Yeah, yeah, yeah. Yes, you’re already taking a long time to learn english because with so much exotic beauty in the terraces and bars of the Spanish coast, you’re missing a unique opportunity to find your god empotrador nordic. Yes, daughter, yes. A Thor who hits you with his hammer Mjollnir and send you directly to one of the orgies of Valhalla. We’re going that you are going to pass pipa. In addition, scandinavians are all feminists. Yeah.
Please! Lords of Jazztel, Ono, or any distributor of WiFi of the Universe, to close once the connection to this uncle. See, orc encuevado, there is a whole world with real people beyond the Playstation 4, Netflix, HBO, and PornHub. Is called and in the world there are people with genitalia of truth that could provide you with much more pleasure and your whole shed geek together (well, maybe the same as your vaginas in a can). In the end, ¡¡¡that you come already to the world!!! This weekend ‘nothin ‘of nothin’’.
Do you know when you itch the mosquito and you have to leave the tent at 10 in the morning because it can not withstand the heat? Yes, you’re not going to rid this summer. Tap plan getaway ‘cuki’ with your partner and as you are more pelaos (pasta) that Aless Gibaja, you are going to ride in plan on camping with the tent 2” of the Decathlon, the tupperware of tortilla and the smell of feet on the mat after a kick by the mountain in the full sun I will burst the soul. Let’s what comes from being the love.
See, see… we have consulted telepathically with the oracle of the planet Raticulí-Alpha-Ganymede and has told us that at this same time your chances to get wet are 100%. Yes, yes, even if you feel less sexy than a croquette of chicken frozen you have the stars of your part and secure you just caught out with that person with that you take weeks ‘stalkeando’ by Instagram. So, grab ‘to guenaken’ that’s probably going to be one of these experiences that will tatuarás a colleague in the front.
Uy, uy, uy. We have been told out there that you are happy flower smiling up to the cashiers of the Mercadona and listening to Adele on loop. You’re in love and the world conspires to the Alchemist by Paulo Coelho, for others to perceive. But you start to give a bit of stick to your colleagues because you’re really pesad* and your Instagram Stories has so much sweetness that begins to cause diabetes to those who are watching you. Make us a favor and set aside a little bit of so much love until the fall, my dear.

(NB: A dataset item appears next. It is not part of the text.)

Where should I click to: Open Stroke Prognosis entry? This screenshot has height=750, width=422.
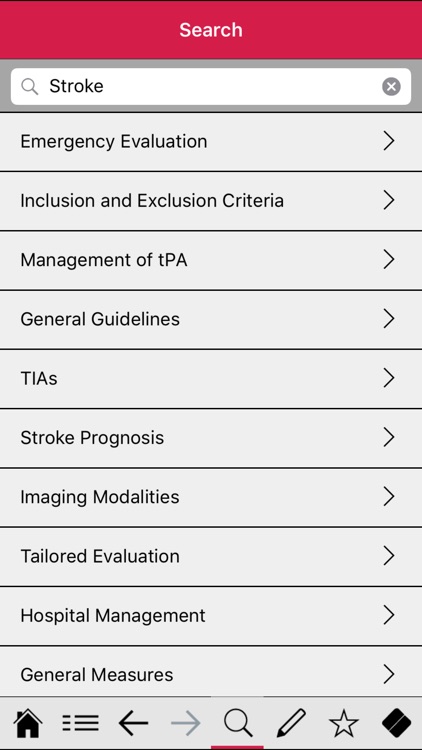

Much ufffff! fuck, fuck… you’re not going to fuck. Sit back and grab a bottle from Font Vella of the fridge because it seems to me that is going to give you a stroke. See, someone had to say: you’re so fucking brown that you start to seem dangerously close to Leticia Sabater. Yes aunt, as you story. You’ve spent too many hours posing solete on your Instagram during your trip to Menorca and the side effects are manifesting becoming the closest thing to Donnatella Versace that we have seen. Do not you know that you have to cream?
Yes, this weekend you click. But do not kid yourself. Will be one of those weekends in which to your boyfriend, you will turn on the bulb and after watching an episode of the seventh season of Game of Thrones will tontorrón. Total that in the end I marcaréis a bun missionary three-minute that will leave you as indifferent to that (WARNING SPOILER) the fall of Rock Casterly at the hands of the immaculate and the Dothraki. Yes, the time has come to try ‘things new’, and rekindle the spark of passion.

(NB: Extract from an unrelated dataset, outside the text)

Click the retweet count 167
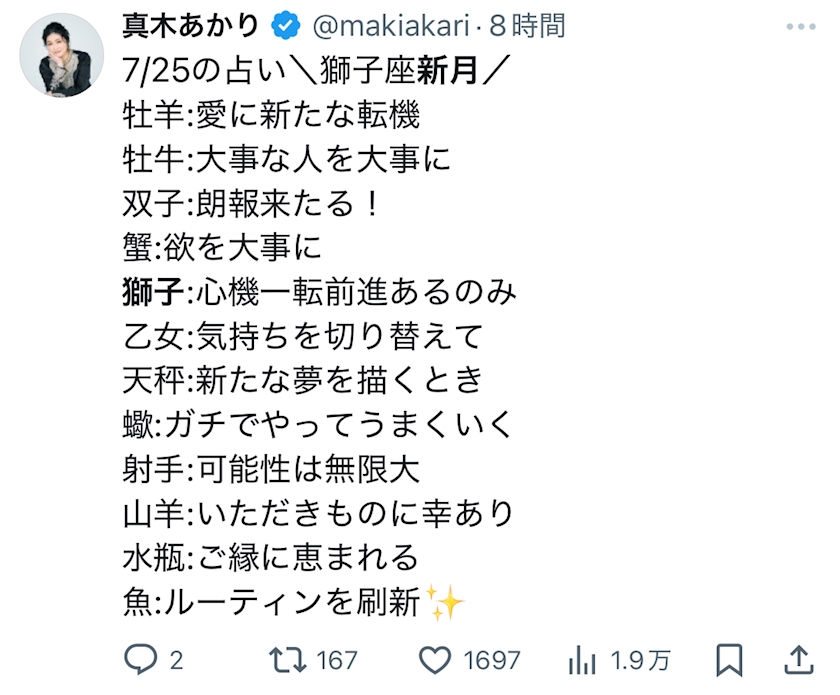Screen dimensions: 840x695 [x=336, y=660]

The day that Nacho Vidal will leave that to the porn, there should be you to ‘plug this huge hole. You are insatiable, your hormones control every one of your acts, and you have the Xvideos cast of click that you get. Although I’ll give you a tip: this weekend, relax a little and focus on your spiritual life. Lights up some candles and try some meditation technique. Sure that on Monday you see everything a little more clear and you realize that sex is cool a lot, but without abusing. Good luck.
What your begins to resemble the relationship of Sansa Stark and Peter Baelish ‘Pinky’. While your you sweat enough of his face, he is still plotting to win your heart. But get one thing on the head: you are the queen of the North and only you have the power to send that slimy back to your brothel King’s Landing (ok, this whole metaphor is very geek, but catch for where we’re going, isn’t it?). In summary, you to take off the pelmazo this of in means that there are more fish in the sea, especially in Ibiza.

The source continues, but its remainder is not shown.